# Why are my chickens sneezing?



## 2rain (Jun 2, 2013)

My chickens seem to be sneezing every once in a while it has gotten quite loud lately are they sick?


----------



## Itsacutefuzzball (Mar 16, 2013)

I don't know, but seperate her. Hmm...


----------



## hennypenny68 (Apr 30, 2013)

I would separate and medicate and keep an eye on the rest of your flock and if they start to sneeze medicate don't take any chances and if u do medicate you can't at the eggs. I also use oil of oregano I put it in there water it's natural and it works I've used it many times I take it to.

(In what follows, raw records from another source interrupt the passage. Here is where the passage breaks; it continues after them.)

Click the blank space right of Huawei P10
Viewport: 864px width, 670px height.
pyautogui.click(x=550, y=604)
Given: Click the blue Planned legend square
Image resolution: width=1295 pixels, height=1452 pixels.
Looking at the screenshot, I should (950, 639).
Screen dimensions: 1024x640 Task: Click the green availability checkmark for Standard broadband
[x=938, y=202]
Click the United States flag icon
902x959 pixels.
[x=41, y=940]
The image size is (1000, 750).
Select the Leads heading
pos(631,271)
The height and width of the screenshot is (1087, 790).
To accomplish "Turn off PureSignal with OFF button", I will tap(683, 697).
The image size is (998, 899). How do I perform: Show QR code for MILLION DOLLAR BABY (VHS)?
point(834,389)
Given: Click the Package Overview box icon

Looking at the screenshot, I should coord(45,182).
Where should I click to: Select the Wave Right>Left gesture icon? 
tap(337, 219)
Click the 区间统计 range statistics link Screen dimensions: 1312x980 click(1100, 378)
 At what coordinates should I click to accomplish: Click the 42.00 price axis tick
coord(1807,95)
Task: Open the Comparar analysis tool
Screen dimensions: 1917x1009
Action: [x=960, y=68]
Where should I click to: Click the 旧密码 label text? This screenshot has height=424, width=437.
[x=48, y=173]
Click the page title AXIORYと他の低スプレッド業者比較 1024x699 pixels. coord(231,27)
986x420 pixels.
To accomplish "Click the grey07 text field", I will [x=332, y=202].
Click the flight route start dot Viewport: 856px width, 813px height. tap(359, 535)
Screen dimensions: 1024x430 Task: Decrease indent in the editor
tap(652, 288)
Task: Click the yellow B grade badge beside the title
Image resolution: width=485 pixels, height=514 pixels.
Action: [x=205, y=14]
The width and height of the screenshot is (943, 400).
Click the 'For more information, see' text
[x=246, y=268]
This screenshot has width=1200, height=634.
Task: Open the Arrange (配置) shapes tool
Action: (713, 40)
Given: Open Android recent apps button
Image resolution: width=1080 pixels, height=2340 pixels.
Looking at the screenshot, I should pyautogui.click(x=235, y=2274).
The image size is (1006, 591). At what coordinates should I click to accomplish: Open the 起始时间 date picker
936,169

They don't like it at first but when they get thirsty they will drink it be persistent.


----------



## rkendrick (Jun 11, 2013)

There's always apple cider vinegar in the water, too. Our pollen count in my part of Okahoma has off the charts. Chicken allergies? At least they could be getting pollen up their noses while scratching around. As long as there is no mucus flying from their noses every when they sneeze...Sometimes they just need an immune boost. There are several "rooster booster" type on the market. I add some "vits & mins" to the drinking water to any chicken that's sickly but give it orally in a 6cc to that chicken to make sure she gets it. You can make a small batch too, but make sure it's the same ratio of dilution or the chicken will get diarrhea. I speak from experience.


----------



## Bee (Jun 20, 2013)

I wouldn't medicate over a sneeze or so....just watch and wait. Dusting and the heat can cause more respiratory changes and even a change in the bedding, nest materials, etc. can cause them to sneeze for a bit. 

I've had birds sneeze for a day or two over vigorous dusting after I added wood ash to their dust bath spot, the use of moldy hay in the nest box or a from my placing cedar chips in the dog's lounge area (read, chickens too), so the sneezing may be mechanical/environmental and not viral. In all cases the sneezing went away in a day or so and never returned.


----------



## 2rain (Jun 2, 2013)

Seems to be doing better now  so happy my babies aren't sick! At least a couple are inoculated


----------